Our mania increased with the news that the big screen adaptation was to be filmed in Western North Carolina, practically our own backyard. In fact, the famous tree that served as shelter for Katniss during a critical scene was taken from our neighbor’s backyard. (Tree huggers, no need to worry – it was already dead.) Then the greatest news of all – casting agents were searching for local extras! Emma and I sent in our headshots and resumes, making sure to highlight my starring role as Dorothy in the 5th grade production of “The Wizard of Oz”, as well as my ultrarunning experience, figuring that the casting agents might want actors who are fit and possess endurance.
The process of mailing in our applications was a little bit like registering for a race. There was the anticipation and the excitement of looking forward to a new adventure. Just like arriving at the start line of an event I haven’t run before, there was the uncertainty of whether it would go as I’d imagined and whether I’d be up for the challenge. And just as family members and friends quickly tire of hearing athletes go on and on about training sessions and upcoming events, my husband had to remind me that there were other things to talk about around the dinner table besides “the movie”.
Little did I know how much my ultrarunning background would serve me in filming. The days were long and sweltering, requiring as many as twelve hours on our feet in bright sunlight. More than a few extras experienced symptoms of heat exhaustion and ended up in the medical tent. Crew members passed out cups of Gatorade, misted us with cool water, and handed out towels to mop our sweat. Getting up before dawn and finishing long after sunset, I actually felt as if I was in an endurance event. There were moments that I felt exhausted and just wanted the day to be over, yet I knew that I’d look back on the experience with fantastic memories.
The film’s director’s role was similar to that of a race director, providing last minute instructions and encouragement, yet when the cameras rolled we were on our own, relying on our own talent and training. Yet just like in an ultra, I never felt truly alone. By the end of a long race, I always feel as if my competitors have morphed into friends, and this “ultra” was no different. Although Day 1 of filming consisted of a fair amount of jockeying for position in effort to get in front of the cameras, by the end of the process we were comrades with a “we’re all in this together” attitude.
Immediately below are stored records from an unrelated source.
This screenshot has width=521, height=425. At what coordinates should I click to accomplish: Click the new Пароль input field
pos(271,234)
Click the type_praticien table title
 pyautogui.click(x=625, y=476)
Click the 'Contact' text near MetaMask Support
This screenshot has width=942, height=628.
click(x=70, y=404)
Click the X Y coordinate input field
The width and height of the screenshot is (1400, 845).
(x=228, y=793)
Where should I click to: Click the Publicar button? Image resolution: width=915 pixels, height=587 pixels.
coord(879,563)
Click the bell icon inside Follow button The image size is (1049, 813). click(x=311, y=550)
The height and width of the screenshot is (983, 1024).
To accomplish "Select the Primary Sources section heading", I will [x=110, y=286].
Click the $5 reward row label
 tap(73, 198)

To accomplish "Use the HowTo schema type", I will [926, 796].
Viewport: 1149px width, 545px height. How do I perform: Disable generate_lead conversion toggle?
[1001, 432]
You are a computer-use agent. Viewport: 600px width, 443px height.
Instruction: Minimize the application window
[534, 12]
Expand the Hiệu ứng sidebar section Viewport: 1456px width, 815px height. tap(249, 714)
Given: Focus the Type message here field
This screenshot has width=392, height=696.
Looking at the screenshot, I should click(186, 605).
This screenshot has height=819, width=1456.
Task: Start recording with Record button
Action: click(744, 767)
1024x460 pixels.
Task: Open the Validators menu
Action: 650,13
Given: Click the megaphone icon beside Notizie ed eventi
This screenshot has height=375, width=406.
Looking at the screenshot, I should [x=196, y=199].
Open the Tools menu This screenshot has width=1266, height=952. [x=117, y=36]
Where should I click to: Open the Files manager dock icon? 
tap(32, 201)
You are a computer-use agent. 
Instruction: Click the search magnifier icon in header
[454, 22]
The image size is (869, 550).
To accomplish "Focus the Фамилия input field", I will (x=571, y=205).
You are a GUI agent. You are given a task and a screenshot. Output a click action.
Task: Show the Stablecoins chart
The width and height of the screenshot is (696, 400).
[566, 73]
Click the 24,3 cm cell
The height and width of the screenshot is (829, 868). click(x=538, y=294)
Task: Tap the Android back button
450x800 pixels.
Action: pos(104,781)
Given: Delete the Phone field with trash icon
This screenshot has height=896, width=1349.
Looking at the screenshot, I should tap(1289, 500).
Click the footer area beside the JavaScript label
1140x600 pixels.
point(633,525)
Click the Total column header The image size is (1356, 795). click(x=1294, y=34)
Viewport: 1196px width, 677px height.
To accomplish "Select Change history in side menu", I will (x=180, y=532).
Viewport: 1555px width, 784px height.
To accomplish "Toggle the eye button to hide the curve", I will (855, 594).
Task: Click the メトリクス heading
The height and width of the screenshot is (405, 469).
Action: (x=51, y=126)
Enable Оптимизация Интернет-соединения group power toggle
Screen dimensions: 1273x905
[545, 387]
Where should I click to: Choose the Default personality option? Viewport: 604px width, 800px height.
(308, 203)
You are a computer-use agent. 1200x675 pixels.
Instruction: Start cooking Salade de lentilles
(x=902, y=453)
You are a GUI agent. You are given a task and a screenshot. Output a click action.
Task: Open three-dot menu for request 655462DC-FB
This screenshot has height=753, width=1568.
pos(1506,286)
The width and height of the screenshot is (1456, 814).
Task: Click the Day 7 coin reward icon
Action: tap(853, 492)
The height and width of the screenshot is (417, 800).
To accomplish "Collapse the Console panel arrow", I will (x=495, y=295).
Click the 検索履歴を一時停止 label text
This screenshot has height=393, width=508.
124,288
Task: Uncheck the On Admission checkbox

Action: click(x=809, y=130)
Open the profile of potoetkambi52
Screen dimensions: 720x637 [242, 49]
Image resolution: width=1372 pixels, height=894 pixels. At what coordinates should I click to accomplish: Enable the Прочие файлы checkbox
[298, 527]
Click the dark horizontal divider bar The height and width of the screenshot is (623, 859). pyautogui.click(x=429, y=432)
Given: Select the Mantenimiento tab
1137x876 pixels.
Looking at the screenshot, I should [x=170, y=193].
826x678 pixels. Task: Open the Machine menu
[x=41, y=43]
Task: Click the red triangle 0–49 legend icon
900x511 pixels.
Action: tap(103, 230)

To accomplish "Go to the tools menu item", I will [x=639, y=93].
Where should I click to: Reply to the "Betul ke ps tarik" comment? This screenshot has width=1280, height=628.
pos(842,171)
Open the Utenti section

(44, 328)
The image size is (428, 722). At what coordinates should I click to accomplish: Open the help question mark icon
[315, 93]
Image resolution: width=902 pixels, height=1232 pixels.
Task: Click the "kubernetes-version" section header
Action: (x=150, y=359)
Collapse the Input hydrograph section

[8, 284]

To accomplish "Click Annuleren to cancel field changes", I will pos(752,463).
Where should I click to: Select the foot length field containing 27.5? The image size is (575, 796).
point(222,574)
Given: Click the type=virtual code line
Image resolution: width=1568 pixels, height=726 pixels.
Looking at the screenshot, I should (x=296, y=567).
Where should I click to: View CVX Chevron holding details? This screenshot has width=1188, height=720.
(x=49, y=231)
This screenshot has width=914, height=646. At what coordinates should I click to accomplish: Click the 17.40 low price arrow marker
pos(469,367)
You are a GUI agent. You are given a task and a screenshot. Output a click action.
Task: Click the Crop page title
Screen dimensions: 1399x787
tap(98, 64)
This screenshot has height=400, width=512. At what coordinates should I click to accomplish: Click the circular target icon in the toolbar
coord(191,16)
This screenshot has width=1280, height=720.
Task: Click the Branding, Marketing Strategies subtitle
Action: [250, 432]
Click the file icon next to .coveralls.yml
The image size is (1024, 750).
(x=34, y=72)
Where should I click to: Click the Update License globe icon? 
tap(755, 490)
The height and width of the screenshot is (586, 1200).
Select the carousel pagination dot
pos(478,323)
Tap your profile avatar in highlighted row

The film’s premiere in Asheville was our awards ceremony. All of the extras were there, psyched to be reunited and full of our individual stories about the experience. We compared costumes just as athletes check out each other’s digs. Some of us showed up in the final version of the film, others did not, but just like in a race, it’s really the experience that counts, not the outcome. We all knew that Jennifer Lawrence and her costars were the real celebrities, just as in competition there is only one official winner, but in our minds, we were all VIPs for that one day.